The second thing that worked well is the manner in which he communicated to the sales organization. You might be right about what you want to implement theoretically, but when you think about adherence, adoption, and actual execution of that methodology, you depend on the people who are in the field, the sales team. It’s essential to have a proof of concept, some sort of pilot where you involve the people who are actually going to be responsible for delivering it in shaping, influencing, and testing out the methodology. Take their feedback and experience, and then improve the process.

Regarding what they could do better, Alan shares that it’s related to change management in revenue operations. It’s vital to dedicate time to training and enabling people who come on board, especially for a fast-growing company. What they didn’t do well enough is having an onboarding and enablement program for their new sales reps like they did for their cohort of sales reps who were already on board. Doing this enablement in a cyclical fashion, pulling in the new people and giving them the same sort of context, background, explanation on why this is the methodology and why it’s implemented, would have improved the adherence to the process in the new salespeople.

When developing a training and enablement program aligned with what you’re launching, consider the cyclical basis of how many new people you will be bringing in and how they fit into the overall program. Measure the sales KPIs around the efficiency of the education process such as ramp time, learning time, etc. Take the concept of time to value and apply it to the new entrance to the salesforce; measuring how productive they were during onboarding and how much adherence they had to the program is a lesson learned for the future.

Next Steps for the Evolution of the Sales Process

Alan shares that evolving the sales process begins with coaching. How does coaching fit in the context of the SPICED methodology and the sales process they’re implementing? They’re taking time to investigate how well their sales reps are doing things like discovery.

You have to do two essential things in the SPICED framework. The first understand what the customer’s situation is, understand their pain, and then map that to an impact and value that matters to them so that they’ll be able to make a decision quickly. Alan is discovering that between demand generation, their SDRs, and the handoff to account executives, that discovery needs to improve significantly. Their sales process is maturing by having a sales enablement team and sales managers who are responsible for identifying gaps and areas of improvement, then building a program to listen to calls, analyze data, get feedback from the field on what’s working and what’s not, and then making sure they’re being tactical in providing tips, advice, and direction to the sales reps to improve how they use SPICED to do discovery calls.

The second thing is thinking more broadly. Implementing the SPICED methodology is intended to drive revenue and to improve sales rep productivity. And so, they are now tying in a more formal, more structured cadence around sales forecasting that reinforces the need to apply SPICED effectively. This is their accountability mechanism through which measuring, identifying progress, and coaching the sales team, strengthens their forecasting. That, in turn, produces better revenue results.

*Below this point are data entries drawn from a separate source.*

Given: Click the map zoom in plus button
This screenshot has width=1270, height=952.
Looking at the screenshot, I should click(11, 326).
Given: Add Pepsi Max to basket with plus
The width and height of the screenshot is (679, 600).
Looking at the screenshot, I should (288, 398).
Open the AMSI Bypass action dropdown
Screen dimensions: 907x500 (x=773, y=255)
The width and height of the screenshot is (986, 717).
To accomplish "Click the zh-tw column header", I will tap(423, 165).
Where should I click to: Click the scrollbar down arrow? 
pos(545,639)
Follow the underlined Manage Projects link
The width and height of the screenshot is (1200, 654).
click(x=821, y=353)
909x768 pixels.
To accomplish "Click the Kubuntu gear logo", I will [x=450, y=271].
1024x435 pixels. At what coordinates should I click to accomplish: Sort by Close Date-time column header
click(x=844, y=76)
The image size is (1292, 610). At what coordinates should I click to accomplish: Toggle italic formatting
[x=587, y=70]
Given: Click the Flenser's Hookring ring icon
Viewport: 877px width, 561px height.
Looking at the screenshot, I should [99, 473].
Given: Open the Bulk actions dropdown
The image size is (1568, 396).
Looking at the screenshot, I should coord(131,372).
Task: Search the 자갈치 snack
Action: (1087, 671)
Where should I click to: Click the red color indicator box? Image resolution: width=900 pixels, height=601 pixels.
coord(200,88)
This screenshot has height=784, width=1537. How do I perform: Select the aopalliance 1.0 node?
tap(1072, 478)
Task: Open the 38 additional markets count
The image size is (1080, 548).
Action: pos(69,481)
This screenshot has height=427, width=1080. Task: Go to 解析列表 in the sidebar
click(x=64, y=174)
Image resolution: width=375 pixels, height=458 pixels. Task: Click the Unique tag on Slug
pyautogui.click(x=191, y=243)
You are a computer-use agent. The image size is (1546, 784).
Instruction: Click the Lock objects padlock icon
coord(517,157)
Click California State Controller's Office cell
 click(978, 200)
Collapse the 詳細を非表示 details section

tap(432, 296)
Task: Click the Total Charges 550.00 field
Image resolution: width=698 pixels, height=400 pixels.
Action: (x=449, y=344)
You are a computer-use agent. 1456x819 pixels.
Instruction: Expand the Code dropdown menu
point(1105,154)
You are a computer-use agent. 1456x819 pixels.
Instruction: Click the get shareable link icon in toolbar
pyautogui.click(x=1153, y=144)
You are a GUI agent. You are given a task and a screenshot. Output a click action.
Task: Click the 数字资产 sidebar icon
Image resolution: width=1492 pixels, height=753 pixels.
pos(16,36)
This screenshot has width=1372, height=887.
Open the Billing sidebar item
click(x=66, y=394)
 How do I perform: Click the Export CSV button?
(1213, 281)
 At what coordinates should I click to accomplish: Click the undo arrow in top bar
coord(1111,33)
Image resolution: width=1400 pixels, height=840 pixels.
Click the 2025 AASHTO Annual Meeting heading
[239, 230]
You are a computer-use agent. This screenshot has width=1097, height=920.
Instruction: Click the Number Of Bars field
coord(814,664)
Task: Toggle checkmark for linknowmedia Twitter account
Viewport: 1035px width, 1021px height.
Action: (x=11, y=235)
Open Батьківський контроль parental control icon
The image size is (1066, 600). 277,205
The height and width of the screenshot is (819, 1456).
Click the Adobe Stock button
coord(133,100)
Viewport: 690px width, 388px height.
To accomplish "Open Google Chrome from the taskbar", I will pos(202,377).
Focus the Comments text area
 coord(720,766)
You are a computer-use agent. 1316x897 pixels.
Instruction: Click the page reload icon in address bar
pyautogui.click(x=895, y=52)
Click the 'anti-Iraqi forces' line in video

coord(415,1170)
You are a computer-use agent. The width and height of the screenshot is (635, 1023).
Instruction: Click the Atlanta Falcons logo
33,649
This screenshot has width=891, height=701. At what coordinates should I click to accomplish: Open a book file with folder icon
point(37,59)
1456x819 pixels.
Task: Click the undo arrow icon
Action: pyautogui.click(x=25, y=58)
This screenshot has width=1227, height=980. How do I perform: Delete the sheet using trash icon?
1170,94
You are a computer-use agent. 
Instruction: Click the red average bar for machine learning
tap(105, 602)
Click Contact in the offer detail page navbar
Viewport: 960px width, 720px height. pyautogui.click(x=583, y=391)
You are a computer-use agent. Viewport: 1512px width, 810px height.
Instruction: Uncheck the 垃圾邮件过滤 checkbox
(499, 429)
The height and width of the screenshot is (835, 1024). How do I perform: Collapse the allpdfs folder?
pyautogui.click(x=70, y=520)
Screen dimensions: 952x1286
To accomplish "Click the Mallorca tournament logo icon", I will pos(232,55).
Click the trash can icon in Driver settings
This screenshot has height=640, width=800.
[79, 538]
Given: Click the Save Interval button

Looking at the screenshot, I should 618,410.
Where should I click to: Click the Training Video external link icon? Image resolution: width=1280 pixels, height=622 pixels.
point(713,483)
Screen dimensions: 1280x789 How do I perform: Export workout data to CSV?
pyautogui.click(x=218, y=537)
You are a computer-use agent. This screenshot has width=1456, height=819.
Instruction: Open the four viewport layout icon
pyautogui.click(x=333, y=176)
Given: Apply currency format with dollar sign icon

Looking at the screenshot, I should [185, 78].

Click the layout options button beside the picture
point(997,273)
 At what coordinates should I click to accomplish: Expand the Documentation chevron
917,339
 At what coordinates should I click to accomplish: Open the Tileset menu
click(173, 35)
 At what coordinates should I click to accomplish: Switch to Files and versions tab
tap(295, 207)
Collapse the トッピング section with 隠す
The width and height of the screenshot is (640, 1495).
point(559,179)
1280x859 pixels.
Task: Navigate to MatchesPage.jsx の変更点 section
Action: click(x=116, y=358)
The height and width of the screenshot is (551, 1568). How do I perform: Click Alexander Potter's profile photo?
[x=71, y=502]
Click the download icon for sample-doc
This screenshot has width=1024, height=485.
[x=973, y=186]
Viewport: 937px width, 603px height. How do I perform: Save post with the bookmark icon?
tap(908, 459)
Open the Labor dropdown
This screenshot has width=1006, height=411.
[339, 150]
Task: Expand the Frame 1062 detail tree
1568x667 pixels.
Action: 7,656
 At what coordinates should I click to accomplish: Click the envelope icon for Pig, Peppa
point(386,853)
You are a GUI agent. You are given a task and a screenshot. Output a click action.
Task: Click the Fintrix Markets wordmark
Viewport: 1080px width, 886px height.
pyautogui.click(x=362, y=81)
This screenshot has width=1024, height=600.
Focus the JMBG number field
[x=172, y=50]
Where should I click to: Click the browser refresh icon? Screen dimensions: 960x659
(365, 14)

Now Alan’s team is starting to create a feedback and communication loop back to Sales about using the SPICED methodology. In July, they did their first formal, quarterly win-loss analysis using data, and then tried to identify why they lost in certain contexts. They tried to identify the patterns, behaviors, and reasons behind losses. And then, through that, they were able to hone in on the need to improve discovery.

Now, they’re applying the lessons learned from a formal sales methodology and forecasting process. The accountability and responsibility for driving improvements in productivity and revenue results are on the field. They are still working on a strong and effective iterative feedback cycle. But Alan sees a vision forward where if they continue to do this in the right way, and they’ve established the cadences to reinforce, that feedback loop will be there.